Open Letter to School Board Members
To Portage Public Schools Board Members;
A month ago I sent a letter to Denise Bresson about my thoughts and concerns with the proposed science curriculum change. (See Attached) She answered and I see copied a few people, some of which I don't know, and invited me to attend one of the meetings that would take place. I attended the Nov. 4th meeting to try get the answers to the same questions I felt I did not get answered or were not clearly answered in my first letter.

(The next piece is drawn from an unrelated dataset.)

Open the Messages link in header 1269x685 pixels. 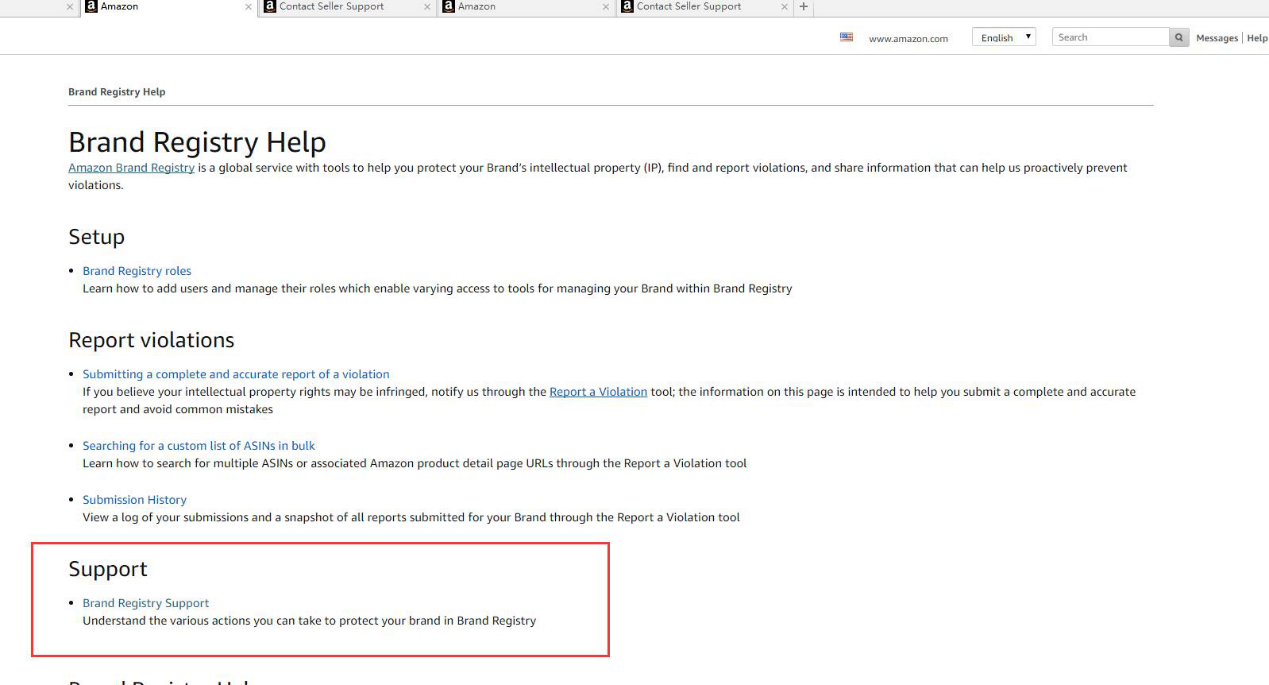[x=1216, y=38]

These curriculum changes do not affect my students because the youngest is a junior in high school. My concerns are raised because of the number of my oldest child's friends whom are coming home from college in trouble with their math. These are high achieving, high to highest honor students from PPS system that are not succeeding in math at the college level. They are testing into remedial and basic algebra classes after completing 4 years of high school math. This adds another couple of classes onto their college years at the cost of $300-$600 per class. One is now a full year behind his engineering classmates, this will add thousands of dollars onto his college tuition. Did these students graduate? Yes, all with honors and some as members of National Honor Society. Did, they get into the college of their choice? Yes. Are they succeeding? No. My fear is that PPS are heading down the same road with the science program.

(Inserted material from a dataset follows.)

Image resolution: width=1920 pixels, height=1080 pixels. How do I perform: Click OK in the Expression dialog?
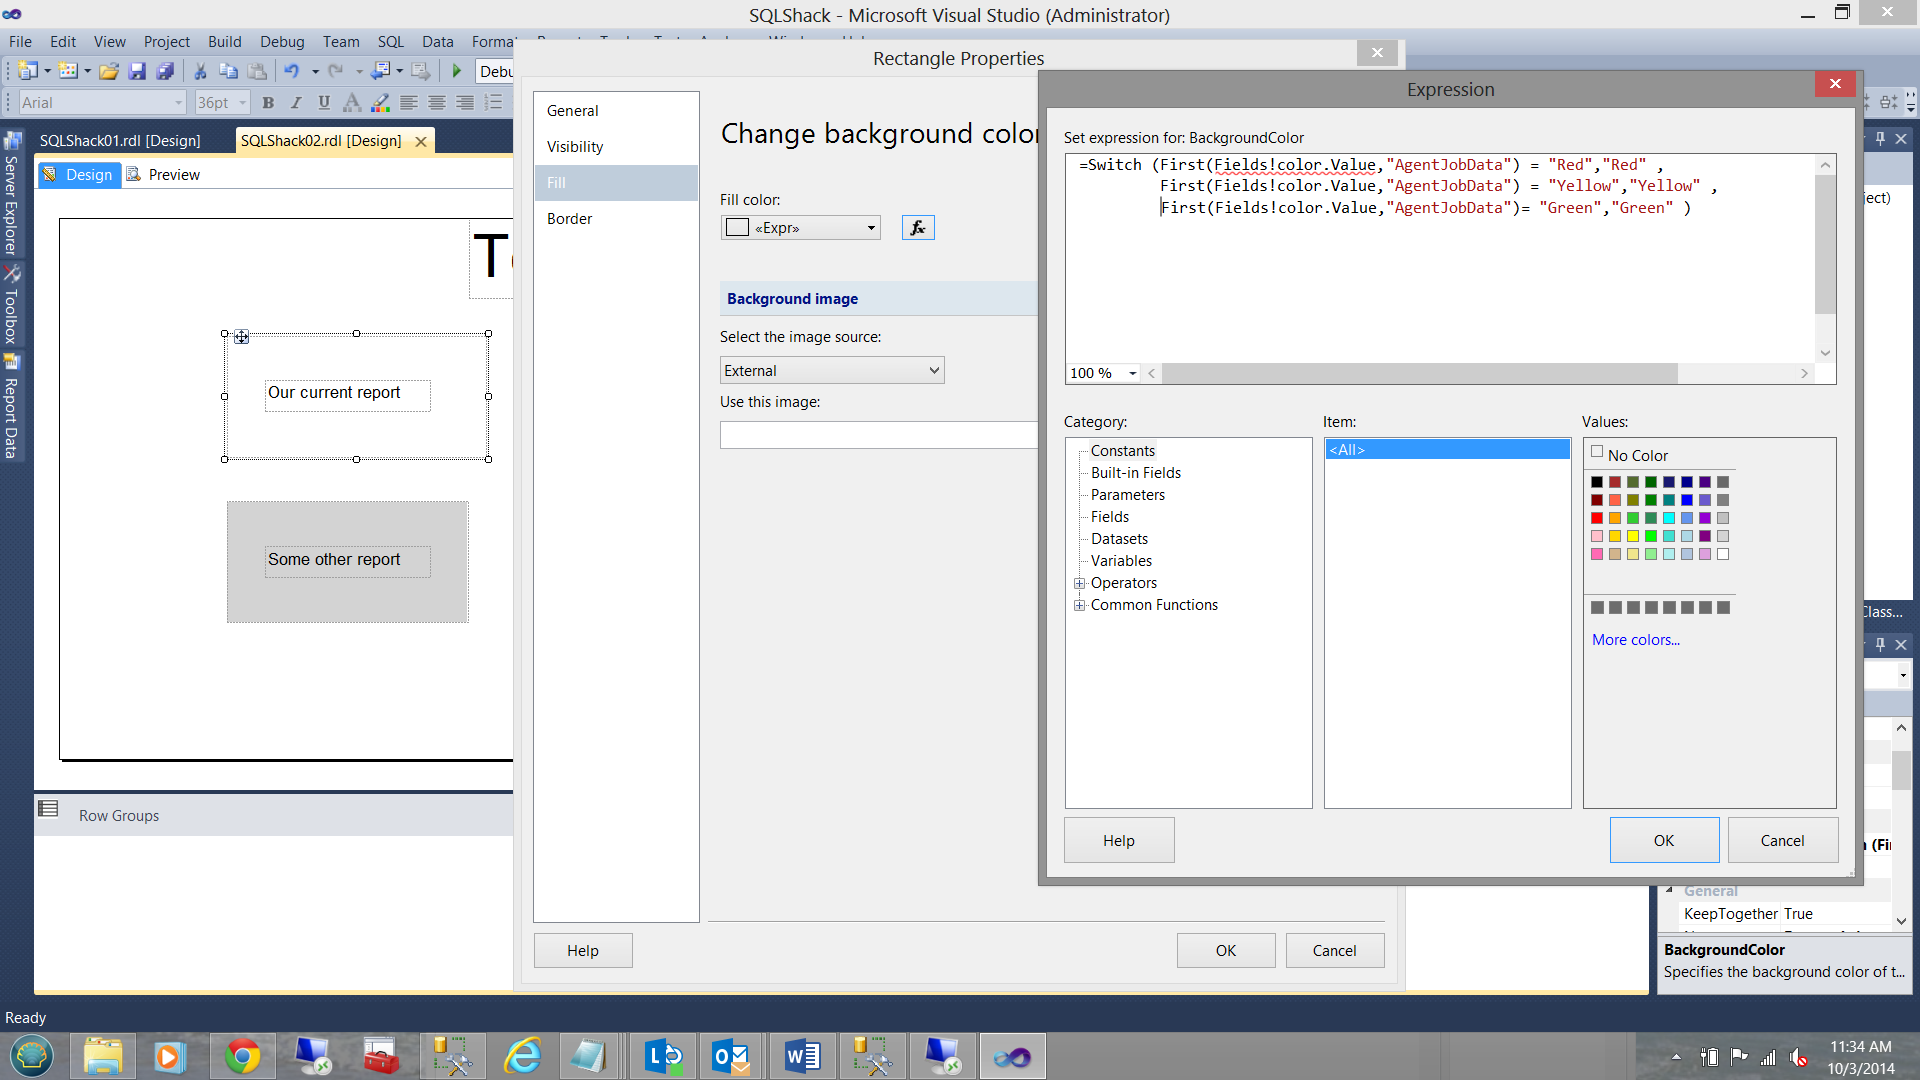pos(1663,840)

After much thought I do have to say I see the problem as this; PPS goals are to reach benchmarks, to leave no child behind (I assume this means graduate with a diploma) and to have every student able to pass the science portion of the MEAP test. These are great goals. As parents we want more then that. This is where the conflict begins. We expect you to have our children ready to not only get into the college of their choice but to be able to succeed once they get there. This is not happening in your integrated math program that no one will address, and will be sure to happen to students under this new science proposal. Telling parents that one semester of Chemistry and Physics will meet the minimum requirements of college admissions is one thing. Now let them know that the odds of succeeding in a college level Chemistry class with only one previous semester of, "the minimum recommended science standards", in Chemistry is highly unlikely. Parents were told that their students would succeed with the integrated math program and look what has happened there. And again no one will address the issue.
To many parents it seems PPS goals are to graduate our children from high school with minimum requirements and retain government funding. Ours are much higher then that. We want our children to succeed in college and if you keep "watering down" the curriculum that goal will be harder and harder for them to obtain.